Set-up eines jeden Vermögensverwalters Warum gute Anlagerichtlinien so wichtig sind

Peter Frey von der Annerton Rechtsanwaltsgesellschaft

Peter Frey von der Annerton Rechtsanwaltsgesellschaft: Er berät seit vielen Jahren zu aufsichts- und zivilrechtlichen Fragen in der Vermögensverwaltung

Die europäische ESG-Regulierung ist in aller Munde. Sie wird auch weitreichende Auswirkungen auf Finanzdienstleister haben, die eine individuelle Vermögensverwaltung anbieten. Unter anderem nimmt sie Einfluss auf die Gestaltung der Anlagerichtlinien, die Berater mit den Kunden im Rahmen der Vermögensverwaltung vereinbaren. Der EU-Aktionsplan zur Finanzierung eines nachhaltigen Wachstums sieht insoweit vor, die Mifid-II-Rechtsakte um ESG-Komponenten zu ergänzen.

Diese Erweiterung verpflichtet den Vermögensverwalter künftig, die Kunden im Rahmen der Geeignetheitsprüfung und des Zielmarktabgleichs nach ihren Nachhaltigkeitspräferenzen zu befragen. Auf Grundlage dieser Abfrage muss er prüfen, ob und welche Nachhaltigkeitsaspekte er in seine Anlagestrategie einzubauen hat, damit diese den Anlagezielender Kunden vollumfänglich entsprechenund daher für die Kunden geeignet sind.
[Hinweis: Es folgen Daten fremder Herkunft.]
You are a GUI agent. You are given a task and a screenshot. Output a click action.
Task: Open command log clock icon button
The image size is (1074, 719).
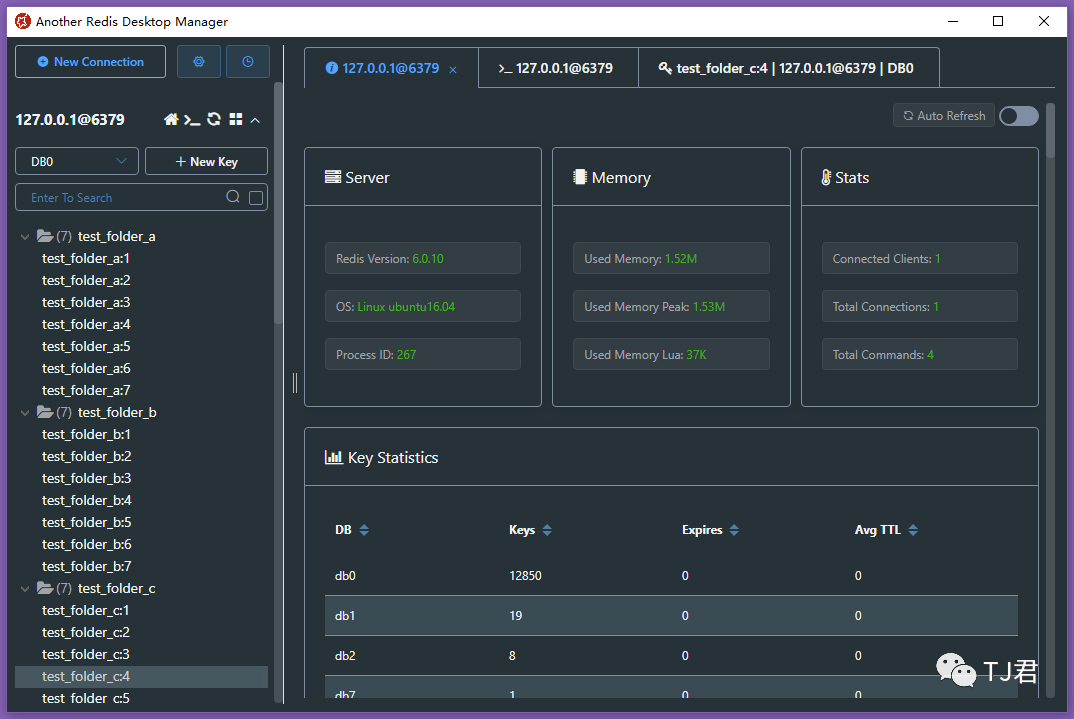point(248,62)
Die für die Anlagestrategie ausgewählten Nachhaltigkeitsaspekte müssen Berater dann in den Anlagerichtlinien, die der Vermögensverwaltung zugrunde liegen, umsetzen. Dies sollte Anlass genug sein, sich mit der Gestaltung von Anlagerichtlinien noch einmal grundsätzlich zu befassen.

Zunächst hilft es, den Blick auf die Funktion von Anlagerichtlinien zu richten. Typisches Kennzeichen der Vermögensverwaltung: Sie befugt den Vermögensverwalter, ohne vorherige Rücksprache mit dem Kunden Entscheidungen über dessen Vermögen zu treffen. Das Ermessen des Vermögensverwalters hierbei ist aber nicht grenzenlos. Oberstes Gebot ist es, die Anlageentscheidungen so zu treffen, dass sie den Anlagezielen und der Risikoneigung des Kunden entsprechen. Zudem sollten die Anlagerisiken, die aus der Vermögensanlage entstehen, für den Kunden finanziell tragbar sein.

Warum Anlagerichtlinien?

Die Anlagerichtlinien konkretisieren die Anlageziele und die Risikoneigung des Kunden. Sie stellen die Leitlinie dar, die der Vermögensverwalter beim Ausüben des Ermessens seiner Anlageentscheidungen hat. Anlagerichtlinien haben also eine Leitplankenfunktion. Diese dient dem Interesse der Kunden und des Vermögensverwalters, da sie hilft, Auslegungsschwierigkeiten und damit spätere Streitigkeiten zu vermeiden.

Ihre Leitplankenfunktion können Anlagerichtlinien allerdings nur dann vollumfänglich erfüllen, wenn sie dem Vermögensverwalter tatsächliche Beschränkungen bei der Vermögensanlage auferlegen (Begrenzung), alle regelungsbedürftigen Aspekte berücksichtigen (Vollständigkeit) und sorgfältig und präzise formuliert sind (Genauigkeit).


Werden für die Vermögensallokation die Bandbreiten der verschiedenen Anlageklassen zu großzügig bemessen, unterliegt der Vermögensverwalter letztlich keinen oder kaum „geschriebenen“ Beschränkungen bei der Vermögensanlage. Im Extremfall beträgt der Freiheitsgrad jeweils bis zu 100 Prozent. Die hierdurch vermeintlich gewonnene Flexibilität ist jedoch trügerisch.

Auch wenn der Kunde auf dem Papier einen großzügigen Entscheidungsspielraum einräumt, ist der Vermögensverwalter in seinen Anlageentscheidungen nicht frei. Er hat dann die von der Rechtsprechung bestimmten Grundsätze zu beachten, beispielsweise Gebot der Risikomischung, Gebot der sicheren und gewinnbringenden Vermögensanlage oder Verbot der Spekulation. Diese Grundsätze beruhen auf dem „mutmaßlichen Interesse“ des Kunden und sind somit der schwer vorhersehbaren Interpretation durch das jeweils zuständige Gericht zugänglich.